My mom lives with advance disability. She has multiple sclerosis and is in a wheelchair. So I spend my days bathing, diapering, clothing, and feeding my mom. Those days I worked very hard to provide for my only living parent. No family around us, just two immigrant women trying to survive. Because of our migratory status we are not able to access public supports, though we needed them desperately at the time. I had three part-time jobs, no benefits, and neither of us had health insurance. That’s when I learned that I was pregnant.
My first thought was, I need an abortion.

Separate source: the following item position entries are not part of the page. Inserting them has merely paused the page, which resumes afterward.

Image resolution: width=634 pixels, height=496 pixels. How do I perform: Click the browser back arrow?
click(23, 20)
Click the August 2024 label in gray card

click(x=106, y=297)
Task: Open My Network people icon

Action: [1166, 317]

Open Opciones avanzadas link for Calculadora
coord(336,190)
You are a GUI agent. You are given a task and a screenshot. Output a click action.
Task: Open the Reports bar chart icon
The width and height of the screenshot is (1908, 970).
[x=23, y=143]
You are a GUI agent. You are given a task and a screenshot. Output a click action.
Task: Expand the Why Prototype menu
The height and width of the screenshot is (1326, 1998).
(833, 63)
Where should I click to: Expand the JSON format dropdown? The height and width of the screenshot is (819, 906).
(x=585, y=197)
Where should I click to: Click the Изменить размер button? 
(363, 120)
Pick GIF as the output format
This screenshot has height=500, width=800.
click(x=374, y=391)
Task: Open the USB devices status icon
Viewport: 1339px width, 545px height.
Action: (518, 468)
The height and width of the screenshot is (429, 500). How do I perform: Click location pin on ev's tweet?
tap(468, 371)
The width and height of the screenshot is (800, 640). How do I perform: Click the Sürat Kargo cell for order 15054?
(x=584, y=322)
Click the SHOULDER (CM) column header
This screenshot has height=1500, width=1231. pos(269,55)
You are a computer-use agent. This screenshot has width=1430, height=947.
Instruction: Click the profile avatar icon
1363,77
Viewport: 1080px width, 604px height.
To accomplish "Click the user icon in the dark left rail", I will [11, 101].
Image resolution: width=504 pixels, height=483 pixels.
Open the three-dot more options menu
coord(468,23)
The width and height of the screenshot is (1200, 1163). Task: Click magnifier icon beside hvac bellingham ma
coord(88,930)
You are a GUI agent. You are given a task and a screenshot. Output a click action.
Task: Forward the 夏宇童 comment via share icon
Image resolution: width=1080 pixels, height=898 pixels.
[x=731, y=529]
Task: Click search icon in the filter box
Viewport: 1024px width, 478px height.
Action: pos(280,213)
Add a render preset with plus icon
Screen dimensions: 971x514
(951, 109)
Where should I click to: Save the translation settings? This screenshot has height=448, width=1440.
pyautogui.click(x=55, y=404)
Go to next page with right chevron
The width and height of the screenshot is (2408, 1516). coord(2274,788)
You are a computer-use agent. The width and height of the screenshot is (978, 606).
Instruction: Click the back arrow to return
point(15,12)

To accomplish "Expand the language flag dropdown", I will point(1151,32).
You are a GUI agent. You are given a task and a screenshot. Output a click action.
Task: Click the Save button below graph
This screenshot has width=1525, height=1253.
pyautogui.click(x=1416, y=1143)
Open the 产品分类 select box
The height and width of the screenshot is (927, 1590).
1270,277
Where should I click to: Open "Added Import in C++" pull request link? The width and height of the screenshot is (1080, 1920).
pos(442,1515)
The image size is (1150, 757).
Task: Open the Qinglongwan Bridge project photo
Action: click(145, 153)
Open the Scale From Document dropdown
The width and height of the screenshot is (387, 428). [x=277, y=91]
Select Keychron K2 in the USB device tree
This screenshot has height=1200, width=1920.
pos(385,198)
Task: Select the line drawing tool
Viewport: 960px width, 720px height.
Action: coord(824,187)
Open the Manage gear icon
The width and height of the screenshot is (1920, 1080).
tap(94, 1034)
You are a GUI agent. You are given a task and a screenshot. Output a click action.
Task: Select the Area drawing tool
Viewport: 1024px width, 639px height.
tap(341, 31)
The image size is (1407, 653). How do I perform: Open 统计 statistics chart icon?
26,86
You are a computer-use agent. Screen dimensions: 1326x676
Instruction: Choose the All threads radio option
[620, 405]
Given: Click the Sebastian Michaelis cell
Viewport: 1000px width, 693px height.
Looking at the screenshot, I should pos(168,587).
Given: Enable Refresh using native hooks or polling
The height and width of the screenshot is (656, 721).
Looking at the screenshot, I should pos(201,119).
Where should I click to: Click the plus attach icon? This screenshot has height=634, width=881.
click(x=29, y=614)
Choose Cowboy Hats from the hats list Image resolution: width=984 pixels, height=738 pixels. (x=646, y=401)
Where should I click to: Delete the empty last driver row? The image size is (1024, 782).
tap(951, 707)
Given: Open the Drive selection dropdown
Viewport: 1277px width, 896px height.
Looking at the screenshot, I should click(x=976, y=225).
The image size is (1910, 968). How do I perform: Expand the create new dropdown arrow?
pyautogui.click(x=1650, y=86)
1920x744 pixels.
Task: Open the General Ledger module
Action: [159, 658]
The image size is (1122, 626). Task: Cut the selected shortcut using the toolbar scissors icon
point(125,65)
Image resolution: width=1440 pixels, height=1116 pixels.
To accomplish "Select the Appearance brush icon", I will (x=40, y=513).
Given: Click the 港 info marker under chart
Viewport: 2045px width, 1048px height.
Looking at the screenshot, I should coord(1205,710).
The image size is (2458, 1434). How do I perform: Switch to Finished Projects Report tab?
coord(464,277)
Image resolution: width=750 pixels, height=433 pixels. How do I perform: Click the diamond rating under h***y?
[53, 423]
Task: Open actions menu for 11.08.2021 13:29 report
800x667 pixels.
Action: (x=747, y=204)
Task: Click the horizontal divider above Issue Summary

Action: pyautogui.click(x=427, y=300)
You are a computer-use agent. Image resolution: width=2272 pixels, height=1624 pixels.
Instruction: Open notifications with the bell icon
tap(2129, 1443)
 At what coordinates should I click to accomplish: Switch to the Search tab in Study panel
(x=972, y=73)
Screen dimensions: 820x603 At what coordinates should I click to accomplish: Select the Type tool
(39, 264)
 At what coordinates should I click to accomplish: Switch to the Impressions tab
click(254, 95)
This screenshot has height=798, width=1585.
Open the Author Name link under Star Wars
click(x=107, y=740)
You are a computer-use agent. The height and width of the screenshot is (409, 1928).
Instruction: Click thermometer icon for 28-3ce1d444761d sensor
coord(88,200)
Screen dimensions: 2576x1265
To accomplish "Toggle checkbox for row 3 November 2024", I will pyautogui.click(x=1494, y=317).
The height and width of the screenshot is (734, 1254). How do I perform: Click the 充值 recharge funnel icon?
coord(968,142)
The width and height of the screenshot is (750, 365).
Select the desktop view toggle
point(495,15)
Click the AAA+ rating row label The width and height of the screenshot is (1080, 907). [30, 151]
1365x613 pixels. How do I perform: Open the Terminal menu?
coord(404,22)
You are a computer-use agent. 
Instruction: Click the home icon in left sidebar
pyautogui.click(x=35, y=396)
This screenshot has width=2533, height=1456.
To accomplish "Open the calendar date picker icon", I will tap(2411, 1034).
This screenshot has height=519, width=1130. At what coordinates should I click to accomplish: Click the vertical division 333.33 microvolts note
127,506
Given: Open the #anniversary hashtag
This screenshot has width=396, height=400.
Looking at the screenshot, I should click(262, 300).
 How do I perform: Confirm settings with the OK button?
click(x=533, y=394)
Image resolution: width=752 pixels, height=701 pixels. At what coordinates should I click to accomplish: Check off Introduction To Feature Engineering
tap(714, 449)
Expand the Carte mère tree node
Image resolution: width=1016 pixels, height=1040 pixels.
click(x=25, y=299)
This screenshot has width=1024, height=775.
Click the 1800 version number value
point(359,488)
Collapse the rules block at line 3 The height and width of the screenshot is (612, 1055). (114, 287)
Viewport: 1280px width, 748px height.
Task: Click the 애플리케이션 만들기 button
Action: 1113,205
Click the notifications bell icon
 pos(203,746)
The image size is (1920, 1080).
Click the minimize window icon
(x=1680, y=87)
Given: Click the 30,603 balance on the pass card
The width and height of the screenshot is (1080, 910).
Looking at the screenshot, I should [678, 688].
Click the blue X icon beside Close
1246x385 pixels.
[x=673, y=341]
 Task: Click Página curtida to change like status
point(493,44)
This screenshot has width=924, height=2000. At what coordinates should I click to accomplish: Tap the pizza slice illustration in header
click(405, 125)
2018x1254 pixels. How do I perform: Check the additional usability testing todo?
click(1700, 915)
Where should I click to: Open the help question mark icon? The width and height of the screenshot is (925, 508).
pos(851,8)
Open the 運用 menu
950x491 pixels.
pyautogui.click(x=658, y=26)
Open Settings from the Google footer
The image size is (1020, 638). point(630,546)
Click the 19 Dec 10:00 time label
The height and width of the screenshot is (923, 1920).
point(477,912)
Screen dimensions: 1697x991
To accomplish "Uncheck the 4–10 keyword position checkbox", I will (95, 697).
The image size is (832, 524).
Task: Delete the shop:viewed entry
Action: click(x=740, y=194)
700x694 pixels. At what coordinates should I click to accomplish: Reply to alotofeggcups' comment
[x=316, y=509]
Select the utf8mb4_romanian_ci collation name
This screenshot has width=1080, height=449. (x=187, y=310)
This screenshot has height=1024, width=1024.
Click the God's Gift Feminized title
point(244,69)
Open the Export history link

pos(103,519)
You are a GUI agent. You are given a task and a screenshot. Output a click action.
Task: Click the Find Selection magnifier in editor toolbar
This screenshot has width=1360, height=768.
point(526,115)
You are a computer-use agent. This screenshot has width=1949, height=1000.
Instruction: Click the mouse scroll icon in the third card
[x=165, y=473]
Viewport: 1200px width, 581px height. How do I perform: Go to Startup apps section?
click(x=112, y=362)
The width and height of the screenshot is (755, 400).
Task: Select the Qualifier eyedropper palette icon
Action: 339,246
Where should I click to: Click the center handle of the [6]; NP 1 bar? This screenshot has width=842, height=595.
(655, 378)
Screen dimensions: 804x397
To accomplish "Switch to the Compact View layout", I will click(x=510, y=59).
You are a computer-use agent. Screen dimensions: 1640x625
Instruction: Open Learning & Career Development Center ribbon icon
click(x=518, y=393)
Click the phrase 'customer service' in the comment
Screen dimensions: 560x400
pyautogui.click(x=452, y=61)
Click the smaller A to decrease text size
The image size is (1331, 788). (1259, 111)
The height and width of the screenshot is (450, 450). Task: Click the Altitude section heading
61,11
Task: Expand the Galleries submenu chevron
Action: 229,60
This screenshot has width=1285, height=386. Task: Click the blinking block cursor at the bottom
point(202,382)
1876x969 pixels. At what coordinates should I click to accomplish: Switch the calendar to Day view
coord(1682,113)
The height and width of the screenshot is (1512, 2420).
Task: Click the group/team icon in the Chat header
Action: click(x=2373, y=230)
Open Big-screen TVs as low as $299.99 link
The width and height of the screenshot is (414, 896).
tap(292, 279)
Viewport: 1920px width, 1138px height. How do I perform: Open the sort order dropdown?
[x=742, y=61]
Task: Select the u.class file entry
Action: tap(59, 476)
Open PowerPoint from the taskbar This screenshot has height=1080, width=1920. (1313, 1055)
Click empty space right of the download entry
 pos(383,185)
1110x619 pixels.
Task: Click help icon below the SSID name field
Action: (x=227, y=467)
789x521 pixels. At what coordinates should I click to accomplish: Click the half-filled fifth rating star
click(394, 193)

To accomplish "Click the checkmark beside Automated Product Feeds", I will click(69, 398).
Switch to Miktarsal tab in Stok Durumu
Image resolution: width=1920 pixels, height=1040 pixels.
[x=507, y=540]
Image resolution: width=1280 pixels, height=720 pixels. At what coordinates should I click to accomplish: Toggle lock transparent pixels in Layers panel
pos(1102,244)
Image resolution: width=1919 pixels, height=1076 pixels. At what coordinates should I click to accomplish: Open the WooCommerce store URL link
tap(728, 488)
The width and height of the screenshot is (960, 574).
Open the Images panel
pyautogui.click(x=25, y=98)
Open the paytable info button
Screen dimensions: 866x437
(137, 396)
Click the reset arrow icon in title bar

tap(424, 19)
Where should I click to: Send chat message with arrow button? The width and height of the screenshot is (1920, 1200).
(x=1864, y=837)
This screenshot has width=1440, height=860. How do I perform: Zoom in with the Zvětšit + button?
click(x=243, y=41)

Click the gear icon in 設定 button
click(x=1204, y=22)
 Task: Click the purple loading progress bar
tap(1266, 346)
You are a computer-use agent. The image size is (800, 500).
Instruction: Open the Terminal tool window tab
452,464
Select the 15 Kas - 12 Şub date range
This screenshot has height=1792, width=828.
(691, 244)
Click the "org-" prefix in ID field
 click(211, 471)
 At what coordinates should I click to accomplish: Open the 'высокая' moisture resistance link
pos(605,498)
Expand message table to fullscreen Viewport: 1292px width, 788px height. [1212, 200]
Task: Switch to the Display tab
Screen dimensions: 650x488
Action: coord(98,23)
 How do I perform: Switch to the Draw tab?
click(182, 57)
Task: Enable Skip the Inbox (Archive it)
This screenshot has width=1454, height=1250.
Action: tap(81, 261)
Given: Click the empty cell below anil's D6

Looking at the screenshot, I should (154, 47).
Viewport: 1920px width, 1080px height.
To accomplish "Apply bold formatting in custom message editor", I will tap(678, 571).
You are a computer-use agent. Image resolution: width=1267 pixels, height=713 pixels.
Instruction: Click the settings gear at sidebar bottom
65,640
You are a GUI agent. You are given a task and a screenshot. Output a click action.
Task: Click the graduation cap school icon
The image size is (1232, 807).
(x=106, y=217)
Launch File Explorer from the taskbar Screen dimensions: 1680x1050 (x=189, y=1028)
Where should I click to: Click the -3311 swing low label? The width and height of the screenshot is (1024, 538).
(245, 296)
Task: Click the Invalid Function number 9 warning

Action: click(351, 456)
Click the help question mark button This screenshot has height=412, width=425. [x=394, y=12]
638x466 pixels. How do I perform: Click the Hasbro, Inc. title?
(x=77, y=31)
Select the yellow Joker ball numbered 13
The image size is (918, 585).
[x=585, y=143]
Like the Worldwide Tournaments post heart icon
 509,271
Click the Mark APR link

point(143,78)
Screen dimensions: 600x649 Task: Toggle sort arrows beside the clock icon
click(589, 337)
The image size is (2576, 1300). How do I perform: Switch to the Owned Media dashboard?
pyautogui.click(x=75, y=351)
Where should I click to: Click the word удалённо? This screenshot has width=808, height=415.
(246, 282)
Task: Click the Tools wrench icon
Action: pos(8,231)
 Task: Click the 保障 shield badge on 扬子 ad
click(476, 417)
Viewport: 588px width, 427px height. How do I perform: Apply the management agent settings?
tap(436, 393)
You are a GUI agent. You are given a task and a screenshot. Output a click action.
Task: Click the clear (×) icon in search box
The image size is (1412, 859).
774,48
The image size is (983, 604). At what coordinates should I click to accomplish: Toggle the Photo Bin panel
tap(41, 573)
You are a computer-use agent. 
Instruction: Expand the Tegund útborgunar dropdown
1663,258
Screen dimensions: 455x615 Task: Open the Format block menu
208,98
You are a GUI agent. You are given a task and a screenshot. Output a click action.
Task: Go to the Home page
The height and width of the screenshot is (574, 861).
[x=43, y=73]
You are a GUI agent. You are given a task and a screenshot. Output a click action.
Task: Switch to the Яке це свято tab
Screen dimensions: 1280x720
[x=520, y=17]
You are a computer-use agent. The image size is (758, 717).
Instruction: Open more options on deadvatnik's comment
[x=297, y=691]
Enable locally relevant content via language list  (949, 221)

I also have an orthopedic disability and after four back surgeries and several spinal fusions my doctor warned me, pregnancy for me means being bed ridden: six months during the pregnancy and three months after giving birth. I looked around and saw how hard I worked to give my mother and me a chance to live with dignity despite living in poverty. I asked myself, if I’m bed ridden, who’s going to change my mother’s diapers? And thought of the many months I would be without work –no job, no income. We were on a collision course, this pregnancy was a one-way ticket to more poverty and misery.
I thought long and hard, it was a very difficult decision to make. I made my decision and wanted to share it with my mom, the only person I trusted.
I came over to the side of the bed, grabbed onto the rails, looked at my mom and said, “Mamá, I have some news. I am pregnant. I thought about this, I thought about you, I thought about us, and I am getting an abortion.”
My mom reached out, grabbed my hand, she looked at me and said, “Hija, do what’s best for you. I’m here to support you, and I love you.”
Having an abortion was the best decision for me and my family. I am where I am today because I was able to act on that decision. I was able access a safe and legal abortion.